The campos rupestres (CRs; rupestrian grasslands) are a disjunct montane ecoregion in Eastern Brazil featuring rocky outcrops, sandy and stony soils, and diverse flora including grasses, sedges, shrubs and small trees10,11. The flora of CRs has evolved to withstand harsh conditions characterised by severe seasonal droughts and soil nutritional deficiencies, particularly phosphorus, in addition to other stresses10,11. Within the CRs, the Velloziaceae stands out as an iconic, dominant, and species-rich angiosperm family11,12,13,14,15,16, with species of its major genera Vellozia and Barbacenia showcasing contrasting adaptive strategies to drought that range from dehydration avoidance to desiccation tolerance17,18. While dehydration-avoiding, non-desiccation-tolerant (NDT) species can sustain high relative water content (RWC) during drought stress, desiccation-tolerant (DT) species can tolerate RWC as low as 5% and, upon rehydration, quickly resume the same metabolism and photosynthetic rates as before desiccation17,18,19.

Although the CRs cover less than 1% of Brazil’s continental area, this megadiverse habitat hosts around 15% of the country’s flora, with approximately 40% of these species being endemic, resulting in the highest endemism-to-area ratio in Brazil11,12,13,14,15,20. The CRs share physical and functional characteristics with the fynbos of the Cape Floristic Region and the kwongan of the Southwestern Australia Floristic Region21. Despite the high plant species richness and endemism in these regions, their microbial communities are poorly characterised.

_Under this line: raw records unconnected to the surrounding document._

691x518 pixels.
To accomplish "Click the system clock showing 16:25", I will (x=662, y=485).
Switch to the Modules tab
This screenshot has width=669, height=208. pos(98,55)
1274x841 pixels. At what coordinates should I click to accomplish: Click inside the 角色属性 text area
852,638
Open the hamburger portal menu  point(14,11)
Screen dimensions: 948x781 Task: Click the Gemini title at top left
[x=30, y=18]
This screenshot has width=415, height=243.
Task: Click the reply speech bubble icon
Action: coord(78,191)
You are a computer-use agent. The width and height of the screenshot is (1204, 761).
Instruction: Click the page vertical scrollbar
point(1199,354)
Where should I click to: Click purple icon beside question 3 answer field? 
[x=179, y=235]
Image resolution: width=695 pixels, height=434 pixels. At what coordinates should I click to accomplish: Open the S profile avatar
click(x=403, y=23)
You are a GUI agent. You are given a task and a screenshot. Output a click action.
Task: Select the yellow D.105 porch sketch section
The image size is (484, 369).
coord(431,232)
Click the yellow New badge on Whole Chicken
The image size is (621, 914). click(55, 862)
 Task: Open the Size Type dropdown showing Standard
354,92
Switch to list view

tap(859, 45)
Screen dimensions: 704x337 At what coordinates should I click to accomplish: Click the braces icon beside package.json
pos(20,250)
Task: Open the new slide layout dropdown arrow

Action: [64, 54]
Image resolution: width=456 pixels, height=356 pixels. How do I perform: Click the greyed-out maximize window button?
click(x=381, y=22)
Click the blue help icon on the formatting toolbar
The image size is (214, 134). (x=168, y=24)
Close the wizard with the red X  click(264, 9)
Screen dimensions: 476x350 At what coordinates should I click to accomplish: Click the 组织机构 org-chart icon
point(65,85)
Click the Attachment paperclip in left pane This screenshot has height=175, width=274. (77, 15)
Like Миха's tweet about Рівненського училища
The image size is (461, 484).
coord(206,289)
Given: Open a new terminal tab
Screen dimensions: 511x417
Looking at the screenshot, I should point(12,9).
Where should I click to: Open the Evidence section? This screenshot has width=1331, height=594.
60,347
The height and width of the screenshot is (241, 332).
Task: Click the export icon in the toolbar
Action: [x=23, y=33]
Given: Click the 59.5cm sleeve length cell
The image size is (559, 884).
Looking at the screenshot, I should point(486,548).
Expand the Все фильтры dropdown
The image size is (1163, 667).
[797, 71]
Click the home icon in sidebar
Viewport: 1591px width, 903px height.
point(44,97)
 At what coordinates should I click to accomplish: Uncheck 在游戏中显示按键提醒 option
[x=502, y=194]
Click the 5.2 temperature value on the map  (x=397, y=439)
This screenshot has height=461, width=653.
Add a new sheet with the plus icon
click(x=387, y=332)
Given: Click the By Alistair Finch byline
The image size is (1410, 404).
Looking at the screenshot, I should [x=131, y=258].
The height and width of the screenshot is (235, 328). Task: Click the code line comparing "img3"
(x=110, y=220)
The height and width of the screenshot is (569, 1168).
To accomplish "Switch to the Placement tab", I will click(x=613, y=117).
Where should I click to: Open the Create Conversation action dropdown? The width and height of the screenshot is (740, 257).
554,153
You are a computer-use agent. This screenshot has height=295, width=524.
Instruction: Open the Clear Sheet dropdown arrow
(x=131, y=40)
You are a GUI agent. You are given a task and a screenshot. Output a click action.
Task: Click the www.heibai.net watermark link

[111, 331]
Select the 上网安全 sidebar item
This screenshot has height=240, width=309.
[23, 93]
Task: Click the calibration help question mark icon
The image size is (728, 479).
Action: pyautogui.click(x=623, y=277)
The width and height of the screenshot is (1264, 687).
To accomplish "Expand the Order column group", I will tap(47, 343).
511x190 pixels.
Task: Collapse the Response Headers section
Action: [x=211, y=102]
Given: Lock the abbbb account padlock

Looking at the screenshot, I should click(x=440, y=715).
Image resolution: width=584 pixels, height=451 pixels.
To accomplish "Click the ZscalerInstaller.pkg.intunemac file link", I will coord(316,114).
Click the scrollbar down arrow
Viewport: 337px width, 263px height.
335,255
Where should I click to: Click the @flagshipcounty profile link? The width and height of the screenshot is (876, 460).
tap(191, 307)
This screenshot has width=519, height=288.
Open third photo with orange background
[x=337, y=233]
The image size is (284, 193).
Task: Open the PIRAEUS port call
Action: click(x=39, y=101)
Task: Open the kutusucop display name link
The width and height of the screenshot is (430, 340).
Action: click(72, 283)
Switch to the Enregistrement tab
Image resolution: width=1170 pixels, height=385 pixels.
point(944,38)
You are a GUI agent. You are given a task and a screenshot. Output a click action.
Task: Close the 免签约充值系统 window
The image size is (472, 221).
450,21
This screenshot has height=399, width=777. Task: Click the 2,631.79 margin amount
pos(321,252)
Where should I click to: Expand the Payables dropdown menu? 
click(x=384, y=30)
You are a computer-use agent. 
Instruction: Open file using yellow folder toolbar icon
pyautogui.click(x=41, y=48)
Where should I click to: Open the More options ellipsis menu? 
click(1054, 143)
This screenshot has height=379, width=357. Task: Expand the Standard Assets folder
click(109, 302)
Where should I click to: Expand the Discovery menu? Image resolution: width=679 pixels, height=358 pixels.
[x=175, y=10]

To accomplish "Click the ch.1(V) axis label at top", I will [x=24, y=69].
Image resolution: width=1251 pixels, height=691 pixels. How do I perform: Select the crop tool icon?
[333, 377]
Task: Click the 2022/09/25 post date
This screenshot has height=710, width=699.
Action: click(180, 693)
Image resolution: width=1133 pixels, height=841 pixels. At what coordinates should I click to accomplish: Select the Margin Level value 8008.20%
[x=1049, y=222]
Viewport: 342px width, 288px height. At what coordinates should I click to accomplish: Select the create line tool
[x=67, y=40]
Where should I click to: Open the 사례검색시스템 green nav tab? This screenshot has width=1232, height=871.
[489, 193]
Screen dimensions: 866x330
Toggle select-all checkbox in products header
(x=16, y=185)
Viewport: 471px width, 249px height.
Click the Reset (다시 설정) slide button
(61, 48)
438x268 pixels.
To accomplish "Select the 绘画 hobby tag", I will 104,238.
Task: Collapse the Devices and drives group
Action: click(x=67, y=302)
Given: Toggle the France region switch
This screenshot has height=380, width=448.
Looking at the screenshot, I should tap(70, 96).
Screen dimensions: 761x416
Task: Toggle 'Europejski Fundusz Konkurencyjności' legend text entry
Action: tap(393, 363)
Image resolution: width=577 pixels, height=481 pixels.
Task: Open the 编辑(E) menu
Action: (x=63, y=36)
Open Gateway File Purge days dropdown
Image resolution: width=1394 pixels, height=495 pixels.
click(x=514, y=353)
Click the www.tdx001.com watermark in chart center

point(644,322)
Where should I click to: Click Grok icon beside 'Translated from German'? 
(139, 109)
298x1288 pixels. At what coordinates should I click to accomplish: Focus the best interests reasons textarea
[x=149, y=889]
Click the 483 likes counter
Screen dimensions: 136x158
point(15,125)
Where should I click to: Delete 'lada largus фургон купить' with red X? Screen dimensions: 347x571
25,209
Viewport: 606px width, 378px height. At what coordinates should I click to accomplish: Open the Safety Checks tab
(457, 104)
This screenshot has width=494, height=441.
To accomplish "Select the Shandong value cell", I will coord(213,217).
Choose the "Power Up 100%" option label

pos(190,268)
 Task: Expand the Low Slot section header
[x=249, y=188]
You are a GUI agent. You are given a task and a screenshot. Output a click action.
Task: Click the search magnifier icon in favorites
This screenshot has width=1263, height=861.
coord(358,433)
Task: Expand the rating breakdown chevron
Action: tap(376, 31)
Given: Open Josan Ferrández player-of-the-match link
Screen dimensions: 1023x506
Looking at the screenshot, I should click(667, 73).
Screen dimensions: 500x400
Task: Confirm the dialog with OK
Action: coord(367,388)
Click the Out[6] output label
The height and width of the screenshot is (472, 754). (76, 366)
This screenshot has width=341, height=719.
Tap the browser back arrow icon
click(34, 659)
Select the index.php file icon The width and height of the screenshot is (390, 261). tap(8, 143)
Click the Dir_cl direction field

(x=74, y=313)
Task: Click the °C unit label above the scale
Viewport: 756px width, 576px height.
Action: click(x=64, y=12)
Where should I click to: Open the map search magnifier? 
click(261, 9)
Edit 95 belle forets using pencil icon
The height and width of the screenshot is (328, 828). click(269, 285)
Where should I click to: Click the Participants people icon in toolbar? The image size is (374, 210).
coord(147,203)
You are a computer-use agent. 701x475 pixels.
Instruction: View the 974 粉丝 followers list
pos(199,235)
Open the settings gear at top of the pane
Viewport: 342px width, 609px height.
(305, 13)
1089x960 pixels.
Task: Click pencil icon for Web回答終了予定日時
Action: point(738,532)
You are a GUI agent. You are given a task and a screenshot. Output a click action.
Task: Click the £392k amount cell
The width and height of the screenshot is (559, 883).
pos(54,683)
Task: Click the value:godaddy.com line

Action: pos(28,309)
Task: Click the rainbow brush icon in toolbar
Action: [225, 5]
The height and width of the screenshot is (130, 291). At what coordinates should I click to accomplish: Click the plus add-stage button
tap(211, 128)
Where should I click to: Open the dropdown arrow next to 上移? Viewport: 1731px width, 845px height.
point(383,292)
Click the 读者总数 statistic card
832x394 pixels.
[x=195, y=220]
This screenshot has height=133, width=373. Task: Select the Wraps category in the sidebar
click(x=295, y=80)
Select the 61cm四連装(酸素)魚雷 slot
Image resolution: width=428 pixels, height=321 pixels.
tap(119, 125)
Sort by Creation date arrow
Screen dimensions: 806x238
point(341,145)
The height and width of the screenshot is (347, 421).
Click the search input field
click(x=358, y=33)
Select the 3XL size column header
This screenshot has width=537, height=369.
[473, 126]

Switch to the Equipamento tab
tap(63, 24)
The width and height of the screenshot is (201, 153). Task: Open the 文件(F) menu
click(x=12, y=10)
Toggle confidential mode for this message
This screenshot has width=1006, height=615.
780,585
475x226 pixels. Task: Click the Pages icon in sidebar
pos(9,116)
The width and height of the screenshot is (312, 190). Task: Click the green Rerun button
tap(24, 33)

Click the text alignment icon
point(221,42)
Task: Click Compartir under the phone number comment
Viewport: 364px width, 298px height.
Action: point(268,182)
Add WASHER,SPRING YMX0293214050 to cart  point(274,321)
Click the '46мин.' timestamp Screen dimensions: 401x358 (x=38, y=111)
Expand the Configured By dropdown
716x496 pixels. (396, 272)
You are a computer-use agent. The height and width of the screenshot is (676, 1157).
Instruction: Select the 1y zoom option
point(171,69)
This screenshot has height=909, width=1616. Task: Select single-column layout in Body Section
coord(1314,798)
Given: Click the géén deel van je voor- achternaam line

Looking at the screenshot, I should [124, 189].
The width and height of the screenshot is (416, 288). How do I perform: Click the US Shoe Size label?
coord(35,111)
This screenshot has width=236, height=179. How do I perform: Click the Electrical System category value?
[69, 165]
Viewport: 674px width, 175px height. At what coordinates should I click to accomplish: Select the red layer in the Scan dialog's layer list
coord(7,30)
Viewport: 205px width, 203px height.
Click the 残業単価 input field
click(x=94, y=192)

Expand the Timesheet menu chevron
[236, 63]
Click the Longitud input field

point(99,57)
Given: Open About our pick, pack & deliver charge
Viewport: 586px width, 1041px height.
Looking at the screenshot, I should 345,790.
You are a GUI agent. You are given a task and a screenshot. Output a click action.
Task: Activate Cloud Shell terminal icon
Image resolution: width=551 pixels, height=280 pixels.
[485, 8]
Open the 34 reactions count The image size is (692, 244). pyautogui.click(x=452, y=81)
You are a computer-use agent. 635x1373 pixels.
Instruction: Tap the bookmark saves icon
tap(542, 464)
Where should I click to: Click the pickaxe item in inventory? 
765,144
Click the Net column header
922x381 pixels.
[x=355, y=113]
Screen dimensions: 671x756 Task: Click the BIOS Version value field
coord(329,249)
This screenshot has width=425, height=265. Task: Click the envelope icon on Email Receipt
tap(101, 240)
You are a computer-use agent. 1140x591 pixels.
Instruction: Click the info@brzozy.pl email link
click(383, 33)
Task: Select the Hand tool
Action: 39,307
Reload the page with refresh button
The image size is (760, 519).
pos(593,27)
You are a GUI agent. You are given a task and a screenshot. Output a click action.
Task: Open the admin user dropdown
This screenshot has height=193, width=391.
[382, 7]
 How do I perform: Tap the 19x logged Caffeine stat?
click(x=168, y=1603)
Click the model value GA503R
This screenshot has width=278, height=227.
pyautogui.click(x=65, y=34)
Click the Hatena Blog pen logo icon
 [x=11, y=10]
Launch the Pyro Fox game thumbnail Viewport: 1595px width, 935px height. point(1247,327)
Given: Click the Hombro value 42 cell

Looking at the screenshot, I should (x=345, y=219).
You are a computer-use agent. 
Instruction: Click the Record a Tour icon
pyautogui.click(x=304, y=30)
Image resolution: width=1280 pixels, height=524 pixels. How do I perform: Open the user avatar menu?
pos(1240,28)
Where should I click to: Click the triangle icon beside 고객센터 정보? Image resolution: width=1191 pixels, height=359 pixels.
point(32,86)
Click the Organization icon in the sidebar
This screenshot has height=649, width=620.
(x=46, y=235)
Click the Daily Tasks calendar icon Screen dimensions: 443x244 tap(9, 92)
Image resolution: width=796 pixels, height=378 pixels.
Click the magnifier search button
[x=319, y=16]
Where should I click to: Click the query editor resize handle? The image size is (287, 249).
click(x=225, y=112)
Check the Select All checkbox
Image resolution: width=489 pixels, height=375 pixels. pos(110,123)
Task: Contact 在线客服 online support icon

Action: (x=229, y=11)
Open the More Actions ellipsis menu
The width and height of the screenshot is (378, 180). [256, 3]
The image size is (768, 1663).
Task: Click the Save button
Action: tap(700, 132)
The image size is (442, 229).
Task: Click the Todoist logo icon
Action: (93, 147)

Few and recent studies have explored the structure of fynbos and kwongan bacterial communities22,23,24,25, and, in the CRs, only the microbiomes associated with the Velloziaceae species B. macrantha and V. epidendroides, that differ in phosphorus acquisition strategies and substrates they live on (rocks and sandy soils, respectively), have been characterised26,27. However, to our knowledge, no studies have shown whether microbial community attributes in those megadiverse regions respond to seasonal variations in rainfall or different drought adaptive strategies of host plants, with a particular lack of data for the CRs.

In this study, to address whether these factors help shape microbial communities, we collected multiple samples, during dry and rainy seasons, from individuals of four Vellozia species with contrasting drought adaptive strategies: two DT species, V. nivea L. B. Sm. & Ayensu and V. tubiflora (A. Rich.) Kunth, and two NDT species, V. intermedia Seub. and V. peripherica Mello-Silva17,18,28 (Fig. 1), as well as associated soil samples. We used 16S rRNA gene sequencing to characterise microbiomes in host plant compartments (i.e., leaf blade, dry sheath, aerial root, and underground root) and bulk soil. The study experimental design is shown in Fig. 2. This dataset (Dataset 129) can provide valuable insights into microbiome composition and dynamics throughout dry and rainy seasons and host compartments of Vellozia species with contrasting drought adaptive strategies.

Fig. 1
figure 1

Physiognomy of the Vellozia species investigated in this study. (a,b), V. nivea; (c,d), V. tubiflora; (e,f), V. intermedia; (g,h), V. peripherica. (a,c,e,g), individuals during rainy seasons; (b,d,f,h), individuals during dry seasons.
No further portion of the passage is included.